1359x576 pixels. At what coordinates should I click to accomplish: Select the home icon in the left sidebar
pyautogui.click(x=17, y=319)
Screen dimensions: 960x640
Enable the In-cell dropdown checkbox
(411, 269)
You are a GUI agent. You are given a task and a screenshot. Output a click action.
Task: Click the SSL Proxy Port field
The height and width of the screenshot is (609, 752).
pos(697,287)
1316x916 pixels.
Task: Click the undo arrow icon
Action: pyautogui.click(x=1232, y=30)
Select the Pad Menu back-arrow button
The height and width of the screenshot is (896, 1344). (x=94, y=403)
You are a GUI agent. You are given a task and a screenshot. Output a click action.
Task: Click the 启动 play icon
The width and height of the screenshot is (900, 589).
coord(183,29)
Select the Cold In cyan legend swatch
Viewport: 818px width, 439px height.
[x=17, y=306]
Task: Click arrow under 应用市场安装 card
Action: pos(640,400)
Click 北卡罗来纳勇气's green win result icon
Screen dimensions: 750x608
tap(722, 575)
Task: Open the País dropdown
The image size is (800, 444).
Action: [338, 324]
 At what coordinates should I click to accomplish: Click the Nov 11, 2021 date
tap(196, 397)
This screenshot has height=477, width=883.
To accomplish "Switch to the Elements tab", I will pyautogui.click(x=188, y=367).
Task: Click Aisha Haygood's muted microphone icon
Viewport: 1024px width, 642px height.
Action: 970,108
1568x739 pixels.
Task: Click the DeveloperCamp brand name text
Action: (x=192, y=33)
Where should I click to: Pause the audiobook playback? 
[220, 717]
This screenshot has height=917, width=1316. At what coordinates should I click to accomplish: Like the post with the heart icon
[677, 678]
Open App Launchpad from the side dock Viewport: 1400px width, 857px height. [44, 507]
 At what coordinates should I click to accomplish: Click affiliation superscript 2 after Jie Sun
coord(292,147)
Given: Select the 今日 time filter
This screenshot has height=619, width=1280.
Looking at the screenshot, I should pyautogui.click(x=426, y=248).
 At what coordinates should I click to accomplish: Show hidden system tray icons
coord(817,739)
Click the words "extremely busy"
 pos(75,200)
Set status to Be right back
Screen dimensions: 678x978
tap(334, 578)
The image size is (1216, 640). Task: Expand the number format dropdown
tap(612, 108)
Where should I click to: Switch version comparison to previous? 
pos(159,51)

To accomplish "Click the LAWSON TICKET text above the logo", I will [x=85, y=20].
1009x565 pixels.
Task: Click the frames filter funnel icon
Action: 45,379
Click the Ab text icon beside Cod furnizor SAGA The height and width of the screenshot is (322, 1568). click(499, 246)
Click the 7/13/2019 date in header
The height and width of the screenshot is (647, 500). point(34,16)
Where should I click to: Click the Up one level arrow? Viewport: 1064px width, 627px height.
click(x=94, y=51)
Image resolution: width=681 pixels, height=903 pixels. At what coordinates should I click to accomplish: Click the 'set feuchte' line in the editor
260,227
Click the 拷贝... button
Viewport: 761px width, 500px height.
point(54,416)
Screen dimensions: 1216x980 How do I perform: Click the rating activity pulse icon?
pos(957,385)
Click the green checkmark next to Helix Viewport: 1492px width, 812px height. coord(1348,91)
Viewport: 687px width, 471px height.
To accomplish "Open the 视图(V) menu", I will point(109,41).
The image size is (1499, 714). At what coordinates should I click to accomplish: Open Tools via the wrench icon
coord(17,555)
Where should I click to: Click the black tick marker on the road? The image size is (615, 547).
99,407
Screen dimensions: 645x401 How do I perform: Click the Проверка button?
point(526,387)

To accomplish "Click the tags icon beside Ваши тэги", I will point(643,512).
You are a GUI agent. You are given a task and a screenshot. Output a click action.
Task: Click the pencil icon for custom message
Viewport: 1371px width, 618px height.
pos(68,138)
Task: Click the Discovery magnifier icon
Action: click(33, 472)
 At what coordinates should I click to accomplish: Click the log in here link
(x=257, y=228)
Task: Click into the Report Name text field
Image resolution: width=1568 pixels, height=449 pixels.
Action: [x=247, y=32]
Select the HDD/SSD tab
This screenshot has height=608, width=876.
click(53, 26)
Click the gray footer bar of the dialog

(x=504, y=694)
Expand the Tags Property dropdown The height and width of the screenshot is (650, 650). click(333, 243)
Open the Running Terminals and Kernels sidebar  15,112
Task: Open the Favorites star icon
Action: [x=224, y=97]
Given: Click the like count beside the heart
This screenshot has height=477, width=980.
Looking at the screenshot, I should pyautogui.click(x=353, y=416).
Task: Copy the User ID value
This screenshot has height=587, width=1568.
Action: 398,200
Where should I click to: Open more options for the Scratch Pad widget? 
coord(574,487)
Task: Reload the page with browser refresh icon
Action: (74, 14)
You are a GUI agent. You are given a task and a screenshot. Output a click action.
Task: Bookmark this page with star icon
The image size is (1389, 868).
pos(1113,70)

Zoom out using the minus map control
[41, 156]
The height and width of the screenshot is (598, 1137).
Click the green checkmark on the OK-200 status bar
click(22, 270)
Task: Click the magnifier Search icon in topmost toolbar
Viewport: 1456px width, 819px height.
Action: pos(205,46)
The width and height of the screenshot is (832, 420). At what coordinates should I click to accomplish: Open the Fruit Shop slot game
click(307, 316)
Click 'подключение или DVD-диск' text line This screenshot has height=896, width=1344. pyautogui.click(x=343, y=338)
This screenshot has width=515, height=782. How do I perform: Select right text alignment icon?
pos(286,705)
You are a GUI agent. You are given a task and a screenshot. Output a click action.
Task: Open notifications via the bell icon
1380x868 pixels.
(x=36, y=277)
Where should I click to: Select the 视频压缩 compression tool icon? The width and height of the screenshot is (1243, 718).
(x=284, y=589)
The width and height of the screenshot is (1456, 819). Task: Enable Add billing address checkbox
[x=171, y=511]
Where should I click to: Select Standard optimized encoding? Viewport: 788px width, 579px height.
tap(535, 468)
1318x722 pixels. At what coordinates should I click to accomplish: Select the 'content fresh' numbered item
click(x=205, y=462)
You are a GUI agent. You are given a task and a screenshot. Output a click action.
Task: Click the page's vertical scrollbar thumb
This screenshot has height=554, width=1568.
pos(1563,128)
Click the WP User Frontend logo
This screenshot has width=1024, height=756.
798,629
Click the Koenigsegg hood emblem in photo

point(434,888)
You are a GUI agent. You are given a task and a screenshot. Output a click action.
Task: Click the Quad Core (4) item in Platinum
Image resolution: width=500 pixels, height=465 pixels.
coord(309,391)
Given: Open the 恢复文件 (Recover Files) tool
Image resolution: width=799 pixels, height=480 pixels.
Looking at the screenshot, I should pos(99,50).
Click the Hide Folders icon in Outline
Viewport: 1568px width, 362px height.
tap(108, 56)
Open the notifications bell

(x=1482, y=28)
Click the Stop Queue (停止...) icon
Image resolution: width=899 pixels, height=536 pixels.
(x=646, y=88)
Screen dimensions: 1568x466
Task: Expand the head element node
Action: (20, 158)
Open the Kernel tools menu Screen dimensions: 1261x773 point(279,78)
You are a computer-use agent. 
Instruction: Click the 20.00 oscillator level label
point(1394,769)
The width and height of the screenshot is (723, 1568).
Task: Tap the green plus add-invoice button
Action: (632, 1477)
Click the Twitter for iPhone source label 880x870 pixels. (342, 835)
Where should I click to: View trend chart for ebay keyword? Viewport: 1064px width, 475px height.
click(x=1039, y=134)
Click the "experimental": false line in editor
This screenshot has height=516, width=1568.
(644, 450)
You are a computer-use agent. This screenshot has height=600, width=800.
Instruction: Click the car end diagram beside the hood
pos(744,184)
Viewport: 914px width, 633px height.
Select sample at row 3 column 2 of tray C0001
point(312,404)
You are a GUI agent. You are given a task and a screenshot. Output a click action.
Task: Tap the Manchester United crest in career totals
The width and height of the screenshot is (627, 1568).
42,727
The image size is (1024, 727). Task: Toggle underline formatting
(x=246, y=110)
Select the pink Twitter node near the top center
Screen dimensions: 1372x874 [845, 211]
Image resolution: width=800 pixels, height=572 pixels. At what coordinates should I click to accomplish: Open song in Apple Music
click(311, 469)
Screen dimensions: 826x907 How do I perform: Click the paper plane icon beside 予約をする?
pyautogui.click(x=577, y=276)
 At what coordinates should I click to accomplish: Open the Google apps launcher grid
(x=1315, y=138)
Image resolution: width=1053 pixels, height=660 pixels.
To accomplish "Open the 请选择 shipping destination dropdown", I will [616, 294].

**What this task involves**
Give the data above as a Markdown table with the columns Row and Line, numbering each row and leaving out blank lines. Begin at the line that contains "Task: Click the magnifier" and stop after the line that contains "click(307, 316)".

**Solution to this exercise**
| Row | Line |
|---|---|
| 1 | Task: Click the magnifier Search icon in topmost toolbar |
| 2 | Viewport: 1456px width, 819px height. |
| 3 | Action: pos(205,46) |
| 4 | The width and height of the screenshot is (832, 420). At what coordinates should I click to accomplish: Open the Fruit Shop slot game |
| 5 | click(307, 316) |